寝かされていたのは、大き目のソファだった。ご丁寧に毛布まで掛けられている。
「あ、気づかれましたか?」
そして室内を見回すより早く、亜希の視界に入ってきたのは、コンビニの駐車場で出会った白衣の男だった。
「な、なんであなたが…な、なんで私、ここ…」
動揺しすぎて、日本語も不明瞭になってしまう。
亜希の物言いたげな視線に臆したように、男は頭をぼりぼり掻いた。ぼさぼさの髪が、更に乱れる。と言って、たいしてそんなこと気にかけているようには見えないが。
「えっと、何から説明をすればいいですか?」
「どうして、私がここにいるのかです!」
「コンビニの駐車場で、意識を失われてしまったので、とりあえず僕の店に運びました」
「僕の店…?」
言われて改めて、周囲を見回す。
店の中はショーケースが沢山あり、その中にいくつもの腕時計が並んでいる。壁際には壁かけ時計。つまりここは時計屋らしい。
「僕は時田楓と言います。こういう者です」
楓。風貌のわりにおしゃれな名前なのに驚いた。差し出された名刺を見て、更に驚く。
時計専門店 時間屋 代表 時田楓
「だ、代表…?」
こんなもっさりした風貌の人が?
「あーまあ、オーナーなので」
照れくさそうに白衣の男――もとい時田楓はまた髪に手をやった。
しかし時間は既に夜の10時過ぎを示している。とっくに閉店時間だろう。
他に従業員も見当たらず、亜希はこの得体の知れない男と二人きり。
――これは、身の危険(主に貞操関係)を感じていいところでは…。
「た、助けていただきありがとうございます。
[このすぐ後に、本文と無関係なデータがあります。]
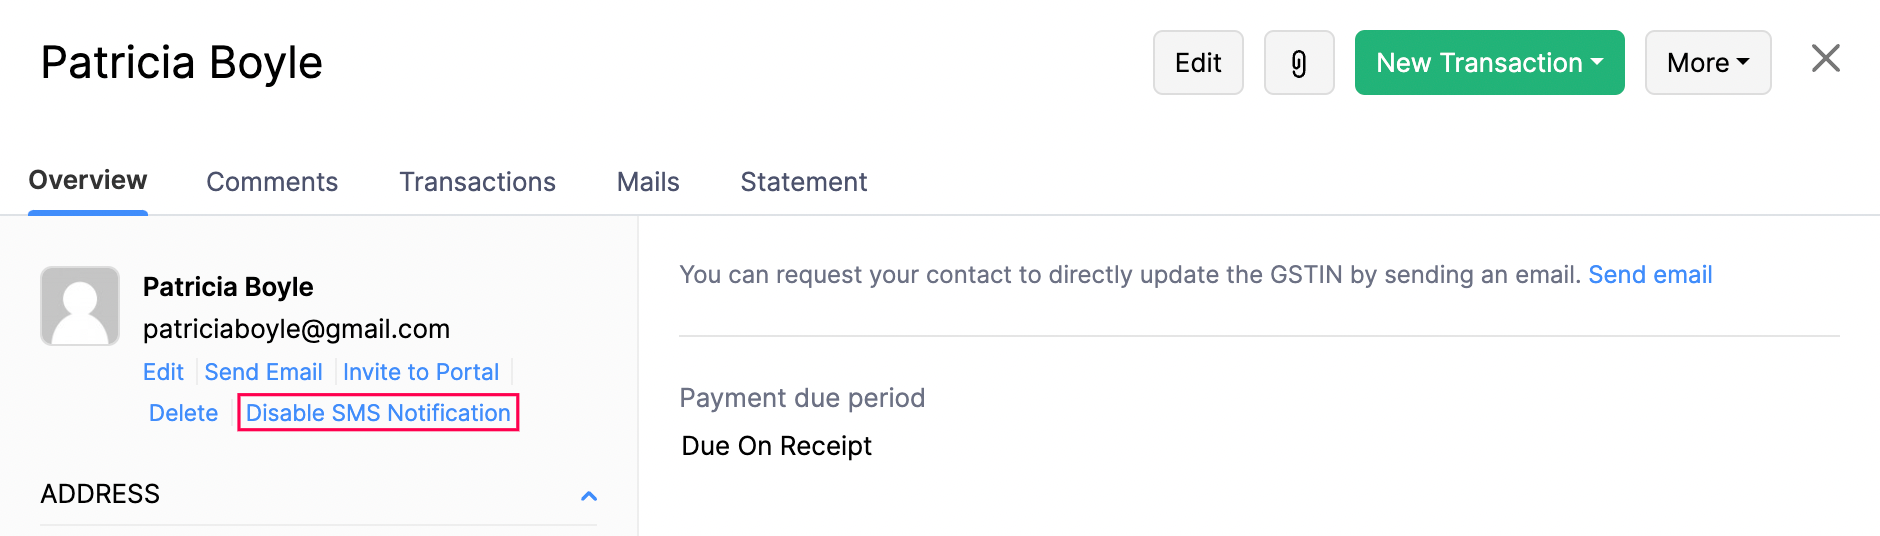
Task: Go to the Transactions tab
Action: (x=477, y=182)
ご恩返しには必ず参りますので、きょ、今日のところはひとまず私帰りますね…」
そう宣言し、今度はぶっ倒れたりしないように、足を踏ん張って立ち上がる。すると、BGMのバイオリンにぐーきゅるきゅるきゅる…という不協和音が鳴り響いた。
――あーもう、死にたいっ! なんで今ここで、お腹が空いたって主張をするかな、私の胃袋。